CSC2515, Fall 2004: Some project ideas
--------------------------------------

Regression & Classification Algorithms

  -- Compare a gaussian prior on weights with adding noise to training
     data. For example, compare using a quadratic ridge penalty on the
     weights in logistic regression to another way of regularizing it,
     namely to add an  "epsilon ghost" of each training case, which is
     a new case with a very small weight, the same inputs and the
     OPPOSITE output. 
  -- Compare the performance of lasso, leaps-and-bounds for variable subset
     selection (Furnival-Wilson) and regular ridge regression 
     (with the ridge penalty chosen using  cross validation) on 
     several regression benchmarks.
  -- Come up with a way to do variable selection when there are too
     many dimensions to use leaps and bounds efficiently. 
     Try out your new method and compare to lasso.
  -- Investigate a "kernel lasso".
  -- Apply the lasso trick (absolute value penalty on the weights)
     to classification in some new way.

Unsupervised Learning

  -- Implement mixtures of fully observed trees and
     compare them to a single fully observed tree on 
     modeling some data.
  -- Investigate a mixture of factor analyzers type model in which there
     are a total of M factors, each one a vector of length
     equal to the dimension of the observations.

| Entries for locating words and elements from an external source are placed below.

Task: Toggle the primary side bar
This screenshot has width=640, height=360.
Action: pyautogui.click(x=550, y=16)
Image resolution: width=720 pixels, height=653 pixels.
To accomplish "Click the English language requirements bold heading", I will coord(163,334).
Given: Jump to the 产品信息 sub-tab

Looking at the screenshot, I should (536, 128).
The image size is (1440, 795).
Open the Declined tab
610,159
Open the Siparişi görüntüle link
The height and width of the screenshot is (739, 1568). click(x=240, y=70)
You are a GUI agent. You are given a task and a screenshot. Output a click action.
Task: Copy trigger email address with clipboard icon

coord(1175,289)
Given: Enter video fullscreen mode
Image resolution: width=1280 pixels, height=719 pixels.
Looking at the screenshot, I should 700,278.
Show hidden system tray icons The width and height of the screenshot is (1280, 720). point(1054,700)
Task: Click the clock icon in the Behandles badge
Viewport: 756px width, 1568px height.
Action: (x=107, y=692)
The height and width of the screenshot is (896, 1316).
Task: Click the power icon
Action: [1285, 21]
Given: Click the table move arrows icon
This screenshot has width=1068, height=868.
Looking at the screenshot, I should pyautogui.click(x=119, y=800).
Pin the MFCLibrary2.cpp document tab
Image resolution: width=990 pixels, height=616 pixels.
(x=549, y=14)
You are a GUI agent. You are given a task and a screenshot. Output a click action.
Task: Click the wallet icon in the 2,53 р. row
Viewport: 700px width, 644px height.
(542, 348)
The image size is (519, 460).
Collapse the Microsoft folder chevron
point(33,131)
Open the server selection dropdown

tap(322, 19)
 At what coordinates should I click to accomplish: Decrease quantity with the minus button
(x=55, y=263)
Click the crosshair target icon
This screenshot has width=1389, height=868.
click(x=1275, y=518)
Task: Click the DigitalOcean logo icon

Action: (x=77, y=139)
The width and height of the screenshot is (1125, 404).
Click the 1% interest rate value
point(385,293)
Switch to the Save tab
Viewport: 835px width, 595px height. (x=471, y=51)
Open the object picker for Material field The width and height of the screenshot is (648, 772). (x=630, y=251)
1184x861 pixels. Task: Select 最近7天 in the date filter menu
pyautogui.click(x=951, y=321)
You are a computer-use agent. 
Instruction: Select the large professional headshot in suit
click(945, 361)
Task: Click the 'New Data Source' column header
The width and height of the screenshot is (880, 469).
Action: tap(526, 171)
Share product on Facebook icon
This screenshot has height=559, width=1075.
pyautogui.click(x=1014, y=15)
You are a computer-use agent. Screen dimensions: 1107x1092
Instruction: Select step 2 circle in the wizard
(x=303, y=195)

However, for each
     training case add a "lasso-type" regularization penalty on the 
     coefficients used to model that training case. This will force
     the model to set many latent variables to zero when explaining
     any given data case. Derive the inference rule for this model,
     and possibly (if you are keen) the EM learning algorithm.
     Apply it to at least one simple example (e.g. handwritten digits).
     This is an interesting example of sparsifying factor analysis, which
     I don't think anyone has looked at before.
  -- Implement "unobserved naive bayes" which assumes that conditioned
     on a discrete, unobserved cluster variable all the observed
     variables are conditionally independent. Apply it to some
     clustering problems.


Optimization:

  --  Quadratic Programming: 
      Implement either the multiplicative updates described in
      F. Sha, L. K. Saul, and D. D. Lee (2002).
      "Multiplicative updates for nonnegative quadratic programming in
      support vector machines."
      Technical Report MS-CIS-02-19, University of Pennsylvania
      or the LARS algorithm described in
      Efron, B., Johnstone, I., Hastie, T. and Tibshirani, R. (2003). 
      Least angle regression, Annals of Statistics
      and compare these to at least one other way fast way of solving 
      the QP problem for support vector machines and Lasso 
      (e.g. SMO, or "Simple SVM").
      If you want to do more theoretical work you also could derive the
      extension of the updates in the case where the data is not
      linearly separable in the feature space. 
  --  Implement a "limited memory BFGS" optimizer, and compare it to
      gradient descent with momentum and to conjugate gradients
      on two fronts: (a) the speed at which it
      minimizes the training error. It should crush gradient descent
      on speed, and might be a bit faster than CG.
      (b) the generalization quality of the local minima that it
      finds. Here you may discover that it is wildly overfitting
      and loses horribly to gradient descent, maybe losing mildly to CG?
  --  Investigate the "split-and-merge" heuristic for improving
      the local minimum found by K-Means and compare it to the
      furthest first heuristic and to random initializations.


Applications

  -- Train a logistic regression network to distinguish spam
     from non-spam email. There is some example spam data on the web
     in various places, including the web site for the "Elements of
     Statistical Learning" book.
  -- Do vector quantization on a few adjacent columns of spectrograms
     made from clean speech of various speakers. Train one VQ per
     person, and use these to do speaker identification by
     seeing which VQ best reconstructs a test spectrogram.
     See me if you want some multi-person speech data.
  -- Train a simple HMM on character sequences from text.
     Train one HMM per language and use them to do language
     identification.
  -- Use a "profile HMM" to perform multiple alignment on some
     discrete sequences.